Source: Flickr user Ian Burt.

The stock market continues to trade near all-time highs, with the Dow Jones Industrials (^DJI 0.35%) and other major market benchmarks trading near the unchanged level Thursday morning after posting solid gains during the first half of April. Yet the real action right now is in the energy market, where crude oil prices have consolidated their gains after a huge jump that took West Texas Intermediate to its highest level so far in 2015. Even as consumers celebrate low prices at the pump and fuel-intensive businesses improve their financial results on the back of cheap energy, oil and gas exploration and production companies have taken huge hits from the plunge in crude prices. In this situation, the OPEC oil cartel has sought to inflict pain on U.S. producers, and the big question is whether this major gamble will actually result in a further rebound in oil prices or a new lower range that will benefit consumers worldwide.

The ultimate price war
No matter what business you're talking about, supply and demand play a major role, and the entities that control the most supply have the most command over a particular market. OPEC produces about 40% of the world's crude and represents about 60% of oil available for export, and therefore it can have a major impact on prices worldwide. OPEC said earlier today that it expects demand for its crude to rise slightly this year, helping to make up for falling supplies elsewhere.

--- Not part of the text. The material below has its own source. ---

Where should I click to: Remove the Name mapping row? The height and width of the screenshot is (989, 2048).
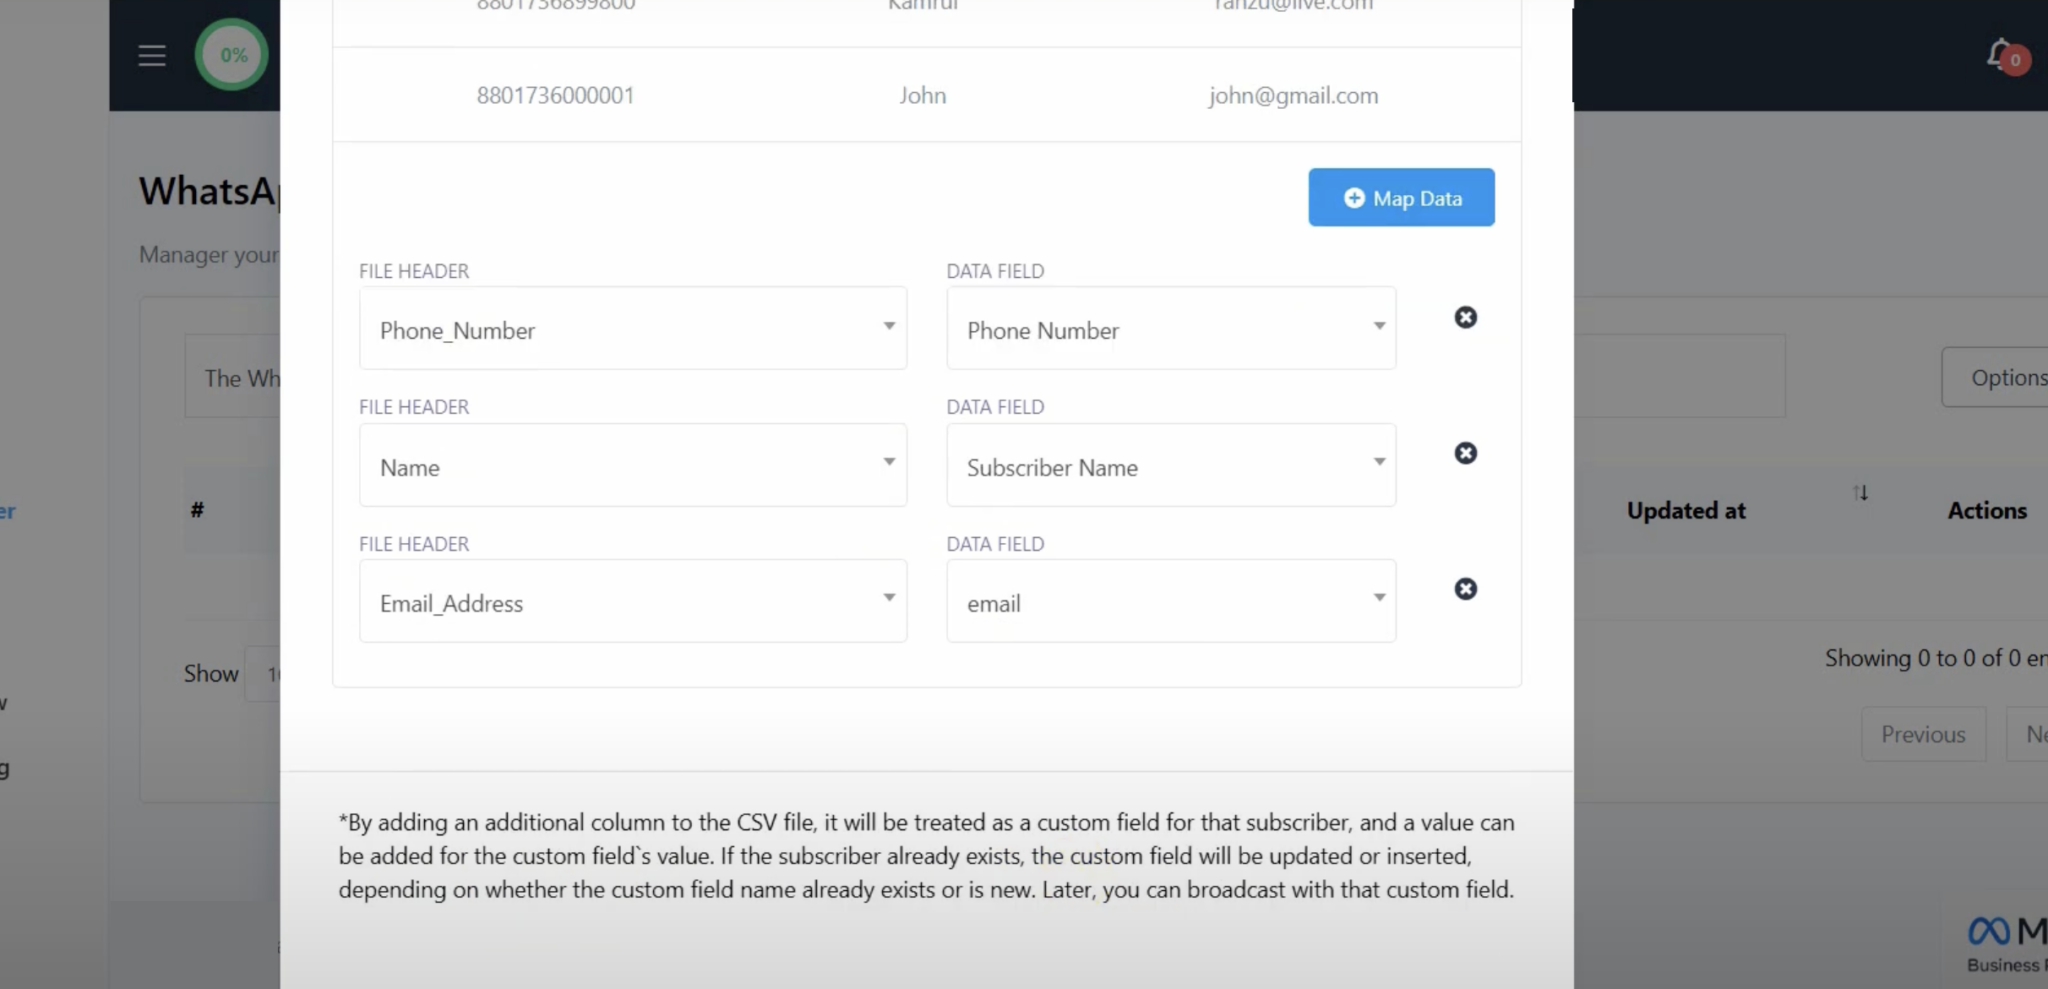(x=1465, y=453)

The latest OPEC report reflects a hoped-for payoff from the cartel's overall strategy. Typically, when oil prices fall, OPEC cuts production in order to stop declines in their tracks. Yet late last year the cartel chose not to make big production cuts, instead allowing prices to plunge. As a low-cost provider of energy, major OPEC players such as Saudi Arabia could afford to wait out a period of low prices better than companies operating in higher-cost areas like the U.S., where more expensive unconventional drilling methods  such as hydraulic fracturing and ultra-deepwater offshore drilling were only economically viable with oil above $100 per barrel.

Image: Wikimedia Commons.

Now, OPEC believes the U.S. oil boom will end this year, pointing to a drop in drilling rigs as evidence that new production activity is slowing. As wells' production naturally dwindles over time, the net result will be a decline in overall oil output volume beginning in the second half of 2015.

Can the cartel hold?
The big question, though, is what will happen next. Even if production stops growing, it will take years for capacity to drop back to pre-boom levels, and that could keep prices depressed. That, in turn, will cause pressure within OPEC to consider other options.

Already, discord within the cartel has started to appear. Earlier this week, OPEC member Iran recommended cutting production by 5%, and other hard-hit countries have also hesitated to support Saudi Arabia's strategy of keeping exports high to squeeze out foreign players.

Going forward, OPEC will have to walk a fine line. If prices recover to previous levels, it will only entice U.S. producers to boost their drilling activity again. Yet if prices stay where they are, it will be harder for OPEC to maintain its grip on the oil market as its less-prosperous members suffer from falling revenue.

In the end, OPEC is making a huge gamble that cutting prices will lead to a long-term competitive advantage. That investment might well pay off, but the risks if it doesn't could destroy the cartel as we know it. Those high stakes show just how important the oil market is to the global economy as a whole.